* [Required work] For this task, copy the data that follows exactly, keeping every character.

* [Provided data]
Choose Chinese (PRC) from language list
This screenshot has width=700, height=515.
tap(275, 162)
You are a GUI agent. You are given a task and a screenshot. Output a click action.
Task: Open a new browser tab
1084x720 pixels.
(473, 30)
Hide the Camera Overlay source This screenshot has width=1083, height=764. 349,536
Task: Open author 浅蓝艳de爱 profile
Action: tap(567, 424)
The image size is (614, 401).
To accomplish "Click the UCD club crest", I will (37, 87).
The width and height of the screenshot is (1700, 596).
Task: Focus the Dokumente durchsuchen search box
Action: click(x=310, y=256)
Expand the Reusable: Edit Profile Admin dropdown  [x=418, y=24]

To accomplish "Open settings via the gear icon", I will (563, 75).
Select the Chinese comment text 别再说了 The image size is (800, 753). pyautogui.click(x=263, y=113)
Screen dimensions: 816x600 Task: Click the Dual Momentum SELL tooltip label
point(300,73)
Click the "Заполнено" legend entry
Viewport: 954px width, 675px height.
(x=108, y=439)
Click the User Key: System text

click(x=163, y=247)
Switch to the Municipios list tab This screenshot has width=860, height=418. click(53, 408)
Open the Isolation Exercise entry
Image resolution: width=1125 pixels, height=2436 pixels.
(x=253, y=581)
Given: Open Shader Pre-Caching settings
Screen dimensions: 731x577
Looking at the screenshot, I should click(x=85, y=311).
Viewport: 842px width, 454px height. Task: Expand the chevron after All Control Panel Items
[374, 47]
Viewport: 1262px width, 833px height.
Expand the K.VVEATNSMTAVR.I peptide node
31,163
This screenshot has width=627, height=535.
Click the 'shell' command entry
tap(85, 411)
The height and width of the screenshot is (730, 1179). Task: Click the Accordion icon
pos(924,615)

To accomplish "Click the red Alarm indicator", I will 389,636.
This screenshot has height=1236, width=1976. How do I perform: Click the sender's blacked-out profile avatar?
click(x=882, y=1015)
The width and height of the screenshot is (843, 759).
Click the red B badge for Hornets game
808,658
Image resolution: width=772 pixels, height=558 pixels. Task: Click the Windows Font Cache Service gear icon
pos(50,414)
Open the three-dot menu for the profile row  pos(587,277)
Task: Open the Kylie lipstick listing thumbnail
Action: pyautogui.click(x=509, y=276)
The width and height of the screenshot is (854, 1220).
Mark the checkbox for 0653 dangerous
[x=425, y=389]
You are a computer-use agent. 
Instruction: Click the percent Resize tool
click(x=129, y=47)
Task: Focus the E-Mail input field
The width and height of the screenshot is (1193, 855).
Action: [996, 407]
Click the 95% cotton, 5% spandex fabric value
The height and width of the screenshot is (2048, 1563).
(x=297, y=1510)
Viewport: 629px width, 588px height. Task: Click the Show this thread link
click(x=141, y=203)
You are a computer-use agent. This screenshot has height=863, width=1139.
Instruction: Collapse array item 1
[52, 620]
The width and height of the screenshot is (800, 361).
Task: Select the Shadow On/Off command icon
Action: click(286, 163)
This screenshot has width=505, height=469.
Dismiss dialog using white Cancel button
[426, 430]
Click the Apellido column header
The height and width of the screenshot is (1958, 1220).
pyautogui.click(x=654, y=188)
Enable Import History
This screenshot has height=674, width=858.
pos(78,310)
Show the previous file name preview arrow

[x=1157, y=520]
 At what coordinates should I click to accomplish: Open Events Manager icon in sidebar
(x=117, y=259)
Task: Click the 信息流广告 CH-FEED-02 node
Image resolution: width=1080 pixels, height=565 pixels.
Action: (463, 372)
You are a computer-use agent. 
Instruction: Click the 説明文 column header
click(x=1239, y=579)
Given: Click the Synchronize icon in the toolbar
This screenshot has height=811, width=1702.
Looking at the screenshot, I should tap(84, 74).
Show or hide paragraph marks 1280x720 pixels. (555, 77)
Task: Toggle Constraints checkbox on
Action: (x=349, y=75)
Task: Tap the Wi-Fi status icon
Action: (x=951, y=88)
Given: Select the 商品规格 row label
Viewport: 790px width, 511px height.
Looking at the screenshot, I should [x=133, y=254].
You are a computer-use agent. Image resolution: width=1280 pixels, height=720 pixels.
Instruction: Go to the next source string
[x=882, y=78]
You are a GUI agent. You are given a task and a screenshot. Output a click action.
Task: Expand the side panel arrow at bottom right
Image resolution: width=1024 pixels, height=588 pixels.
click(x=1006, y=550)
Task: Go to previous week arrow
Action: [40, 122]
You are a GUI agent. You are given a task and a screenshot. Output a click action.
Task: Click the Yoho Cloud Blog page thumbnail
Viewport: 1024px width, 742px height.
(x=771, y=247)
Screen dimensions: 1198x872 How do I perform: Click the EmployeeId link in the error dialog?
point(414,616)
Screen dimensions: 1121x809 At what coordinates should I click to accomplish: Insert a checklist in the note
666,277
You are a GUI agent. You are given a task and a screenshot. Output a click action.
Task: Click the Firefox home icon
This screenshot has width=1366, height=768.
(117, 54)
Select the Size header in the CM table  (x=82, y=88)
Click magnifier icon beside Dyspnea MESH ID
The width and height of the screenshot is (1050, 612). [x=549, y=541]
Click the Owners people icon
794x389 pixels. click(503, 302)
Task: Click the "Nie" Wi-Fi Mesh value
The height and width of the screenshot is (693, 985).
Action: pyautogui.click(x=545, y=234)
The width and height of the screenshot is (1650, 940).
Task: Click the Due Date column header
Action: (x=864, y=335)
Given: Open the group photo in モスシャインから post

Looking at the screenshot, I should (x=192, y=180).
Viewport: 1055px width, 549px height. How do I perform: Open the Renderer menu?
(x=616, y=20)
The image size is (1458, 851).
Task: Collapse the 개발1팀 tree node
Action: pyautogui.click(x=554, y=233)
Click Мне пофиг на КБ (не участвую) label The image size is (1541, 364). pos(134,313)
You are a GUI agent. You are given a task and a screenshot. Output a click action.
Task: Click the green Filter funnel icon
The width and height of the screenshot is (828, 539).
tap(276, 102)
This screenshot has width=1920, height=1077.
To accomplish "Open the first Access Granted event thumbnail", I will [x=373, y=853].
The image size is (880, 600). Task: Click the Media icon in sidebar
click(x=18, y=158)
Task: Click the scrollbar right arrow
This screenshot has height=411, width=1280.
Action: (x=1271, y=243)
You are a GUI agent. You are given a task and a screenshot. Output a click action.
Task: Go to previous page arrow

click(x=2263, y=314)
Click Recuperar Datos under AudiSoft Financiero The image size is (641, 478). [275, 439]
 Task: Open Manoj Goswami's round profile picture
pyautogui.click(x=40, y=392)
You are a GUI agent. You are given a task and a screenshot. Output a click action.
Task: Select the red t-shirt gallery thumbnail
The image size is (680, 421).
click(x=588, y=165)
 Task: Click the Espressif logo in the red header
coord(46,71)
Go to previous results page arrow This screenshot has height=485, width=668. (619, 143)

* [Finished exercise]
Choose Chinese (PRC) from language list
This screenshot has width=700, height=515.
tap(275, 162)
You are a GUI agent. You are given a task and a screenshot. Output a click action.
Task: Open a new browser tab
1084x720 pixels.
(473, 30)
Hide the Camera Overlay source This screenshot has width=1083, height=764. 349,536
Task: Open author 浅蓝艳de爱 profile
Action: tap(567, 424)
The image size is (614, 401).
To accomplish "Click the UCD club crest", I will (37, 87).
The width and height of the screenshot is (1700, 596).
Task: Focus the Dokumente durchsuchen search box
Action: click(x=310, y=256)
Expand the Reusable: Edit Profile Admin dropdown  [x=418, y=24]

To accomplish "Open settings via the gear icon", I will (563, 75).
Select the Chinese comment text 别再说了 The image size is (800, 753). pyautogui.click(x=263, y=113)
Screen dimensions: 816x600 Task: Click the Dual Momentum SELL tooltip label
point(300,73)
Click the "Заполнено" legend entry
Viewport: 954px width, 675px height.
(x=108, y=439)
Click the User Key: System text

click(x=163, y=247)
Switch to the Municipios list tab This screenshot has width=860, height=418. click(53, 408)
Open the Isolation Exercise entry
Image resolution: width=1125 pixels, height=2436 pixels.
(x=253, y=581)
Given: Open Shader Pre-Caching settings
Screen dimensions: 731x577
Looking at the screenshot, I should click(x=85, y=311).
Viewport: 842px width, 454px height. Task: Expand the chevron after All Control Panel Items
[374, 47]
Viewport: 1262px width, 833px height.
Expand the K.VVEATNSMTAVR.I peptide node
31,163
This screenshot has width=627, height=535.
Click the 'shell' command entry
tap(85, 411)
The height and width of the screenshot is (730, 1179). Task: Click the Accordion icon
pos(924,615)

To accomplish "Click the red Alarm indicator", I will 389,636.
This screenshot has height=1236, width=1976. How do I perform: Click the sender's blacked-out profile avatar?
click(x=882, y=1015)
The width and height of the screenshot is (843, 759).
Click the red B badge for Hornets game
808,658
Image resolution: width=772 pixels, height=558 pixels. Task: Click the Windows Font Cache Service gear icon
pos(50,414)
Open the three-dot menu for the profile row  pos(587,277)
Task: Open the Kylie lipstick listing thumbnail
Action: pyautogui.click(x=509, y=276)
The width and height of the screenshot is (854, 1220).
Mark the checkbox for 0653 dangerous
[x=425, y=389]
You are a computer-use agent. 
Instruction: Click the percent Resize tool
click(x=129, y=47)
Task: Focus the E-Mail input field
The width and height of the screenshot is (1193, 855).
Action: [996, 407]
Click the 95% cotton, 5% spandex fabric value
The height and width of the screenshot is (2048, 1563).
(x=297, y=1510)
Viewport: 629px width, 588px height. Task: Click the Show this thread link
click(x=141, y=203)
You are a computer-use agent. This screenshot has height=863, width=1139.
Instruction: Collapse array item 1
[52, 620]
The width and height of the screenshot is (800, 361).
Task: Select the Shadow On/Off command icon
Action: click(286, 163)
This screenshot has width=505, height=469.
Dismiss dialog using white Cancel button
[426, 430]
Click the Apellido column header
The height and width of the screenshot is (1958, 1220).
pyautogui.click(x=654, y=188)
Enable Import History
This screenshot has height=674, width=858.
pos(78,310)
Show the previous file name preview arrow

[x=1157, y=520]
 At what coordinates should I click to accomplish: Open Events Manager icon in sidebar
(x=117, y=259)
Task: Click the 信息流广告 CH-FEED-02 node
Image resolution: width=1080 pixels, height=565 pixels.
Action: (463, 372)
You are a computer-use agent. 
Instruction: Click the 説明文 column header
click(x=1239, y=579)
Given: Click the Synchronize icon in the toolbar
This screenshot has height=811, width=1702.
Looking at the screenshot, I should tap(84, 74).
Show or hide paragraph marks 1280x720 pixels. (555, 77)
Task: Toggle Constraints checkbox on
Action: (x=349, y=75)
Task: Tap the Wi-Fi status icon
Action: (x=951, y=88)
Given: Select the 商品规格 row label
Viewport: 790px width, 511px height.
Looking at the screenshot, I should [x=133, y=254].
You are a computer-use agent. Image resolution: width=1280 pixels, height=720 pixels.
Instruction: Go to the next source string
[x=882, y=78]
You are a GUI agent. You are given a task and a screenshot. Output a click action.
Task: Expand the side panel arrow at bottom right
Image resolution: width=1024 pixels, height=588 pixels.
click(x=1006, y=550)
Task: Go to previous week arrow
Action: [40, 122]
You are a GUI agent. You are given a task and a screenshot. Output a click action.
Task: Click the Yoho Cloud Blog page thumbnail
Viewport: 1024px width, 742px height.
(x=771, y=247)
Screen dimensions: 1198x872 How do I perform: Click the EmployeeId link in the error dialog?
point(414,616)
Screen dimensions: 1121x809 At what coordinates should I click to accomplish: Insert a checklist in the note
666,277
You are a GUI agent. You are given a task and a screenshot. Output a click action.
Task: Click the Firefox home icon
This screenshot has width=1366, height=768.
(117, 54)
Select the Size header in the CM table  (x=82, y=88)
Click magnifier icon beside Dyspnea MESH ID
The width and height of the screenshot is (1050, 612). [x=549, y=541]
Click the Owners people icon
794x389 pixels. click(503, 302)
Task: Click the "Nie" Wi-Fi Mesh value
The height and width of the screenshot is (693, 985).
Action: pyautogui.click(x=545, y=234)
The width and height of the screenshot is (1650, 940).
Task: Click the Due Date column header
Action: (x=864, y=335)
Given: Open the group photo in モスシャインから post

Looking at the screenshot, I should (x=192, y=180).
Viewport: 1055px width, 549px height. How do I perform: Open the Renderer menu?
(x=616, y=20)
The image size is (1458, 851).
Task: Collapse the 개발1팀 tree node
Action: pyautogui.click(x=554, y=233)
Click Мне пофиг на КБ (не участвую) label The image size is (1541, 364). pos(134,313)
You are a GUI agent. You are given a task and a screenshot. Output a click action.
Task: Click the green Filter funnel icon
The width and height of the screenshot is (828, 539).
tap(276, 102)
This screenshot has width=1920, height=1077.
To accomplish "Open the first Access Granted event thumbnail", I will [x=373, y=853].
The image size is (880, 600). Task: Click the Media icon in sidebar
click(x=18, y=158)
Task: Click the scrollbar right arrow
This screenshot has height=411, width=1280.
Action: (x=1271, y=243)
You are a GUI agent. You are given a task and a screenshot. Output a click action.
Task: Go to previous page arrow

click(x=2263, y=314)
Click Recuperar Datos under AudiSoft Financiero The image size is (641, 478). [275, 439]
 Task: Open Manoj Goswami's round profile picture
pyautogui.click(x=40, y=392)
You are a GUI agent. You are given a task and a screenshot. Output a click action.
Task: Select the red t-shirt gallery thumbnail
The image size is (680, 421).
click(x=588, y=165)
 Task: Click the Espressif logo in the red header
coord(46,71)
Go to previous results page arrow This screenshot has height=485, width=668. (619, 143)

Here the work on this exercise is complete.